Hall Transport in Organic Semiconductors

TL;DR

This paper develops a universal theoretical framework to analyze quasiparticle Hall effects and charge transport in organic semiconductors, combining simulations with experimental comparisons to understand classical and quantum Hall phenomena.

Contribution

It introduces a comprehensive theory linking band structure, electron transport, and vibrational disorder in organic semiconductors, enabling predictions of Hall effects and quantum oscillations.

Findings

Intrinsic Hall conductivity can be calculated from band structure.

Vibrational disorder influences the non-ideality of the Hall effect.

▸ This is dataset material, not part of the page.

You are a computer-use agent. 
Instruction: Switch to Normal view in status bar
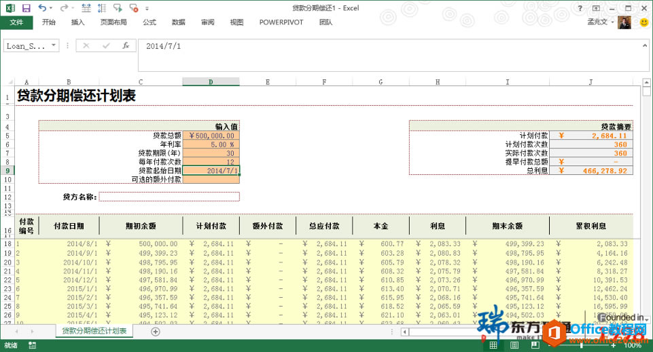coord(494,345)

Conditions for observing quantum Hall effects in rubrene are identified.

Abstract

We establish a universal theory to understand quasiparticle Hall effects and transverse charge-carrier transport in organic semiconductors. The simulations are applied to organic crystals inspired by rubrene and cover multiple transport regimes. This includes calculations of the intrinsic Hall conductivity in pristine crystals, which are connected with a simple description of semi-classical electron transport that involves the concept of closed electronic orbits in the band structure, which can be easily calculated in density functional theory. Furthermore, this framework is employed to simulate temperature-dependent longitudinal and transverse mobilities in rubrene. These simulations are compared to experimental findings, providing insights into these results by characterizing the non-ideality of the Hall effect due to the influence of vibrational disorder. We finally investigate the conditions for the observation of Shubnikov-de Haas oscillations in the longitudinal resistivity and quantized Hall plateaus in the transverse resistivity. A clear picture why this is not observed in rubrene is developed. These insights into classical and quantum Hall effects and their intermediates in organic semiconductors establish a blueprint for future explorations in similar systems.